Soros on bubbles
https://twitter.com/MacroOps/status/1348342747695108098?s=20
Trump and the attack on the Capitol
A gaggle of Trump supporters marched on the Capitol, egged on by Trump, to protest against the result of the election. Many of them seemed to be actors, maybe hired for the event. Some people got killed. Trump got banned from every social network on the planet (virtually). Parler got closed down by Amazon (because they ran their servers on AWS). I don’t have a good feeling about this. My view is that Trump is not a cause, he is merely a symptom of the contempt that the in which the proletariat his held by the nomenklatura. However, I’m not here to decide what should happen. I’m here to decide what might happen.
A way of thinking about need, value and prices
Homo Economicus has an insight into his utility function, and will pay for a product or service up to the point that it provides utility greater than alternative consumption items. In reality, we spend a lot of our time focussing on what we want to avoid. We buy food because we get utility from it, but this is another way to say that we buy food to avoid or avert the pain of feeling hungry. We buy new clothes items to avoid the embarrassment of wearing last year’s fashion. We go with the salesman’s recommendation because, well he seems a nice guy and we don’t want him to lose his commission or feel like he thinks badly of us. We do homework to avoid the opprobrium of our teacher. We keep vigilant to avoid being eaten by a tiger. Private education gives us hope that our children will not blame us for academic failure. Working hard reduces the chance that our boss will fire us or give us a bad review and no promotion. ESG investments make us feel as though we’re not supporting evil companies. Green products, such as electric cars make us feel less guilty about destroying the planet.

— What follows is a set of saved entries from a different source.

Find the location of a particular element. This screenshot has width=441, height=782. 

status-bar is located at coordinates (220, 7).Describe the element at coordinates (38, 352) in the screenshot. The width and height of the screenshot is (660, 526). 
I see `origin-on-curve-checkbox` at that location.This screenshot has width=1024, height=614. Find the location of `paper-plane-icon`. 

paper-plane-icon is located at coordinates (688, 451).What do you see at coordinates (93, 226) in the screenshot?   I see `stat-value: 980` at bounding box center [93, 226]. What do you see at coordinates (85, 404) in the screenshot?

I think this has an implication for marketing. By raising anxiety, consumers can be spurred to action quicker. This has been done for years by insurance companies but it could be done more widely.
I guess that from a utility surface reasoning point of view, this different way of looking at things doesn’t make much of a difference. It’s maybe just changing the sense (direction) of the vertical axis. But humans have have definitely evolved to find pain avoidance more important than pleasure maximization. We just know that if a loss is sufficiently large, it might be the end. Whereas an equivalent gain does not give us an extra life. The static equilibrium analysis misses the time dimension. If we seek to maximize utility integrated over time, extending the upper limit on the time axis makes a lot of difference, even if the rate of utility consumption in this interval is modest, compared with earlier in life. Certainly, as individuals and as a society, we choose to exchange vast resources in exchange for a few extra years of life.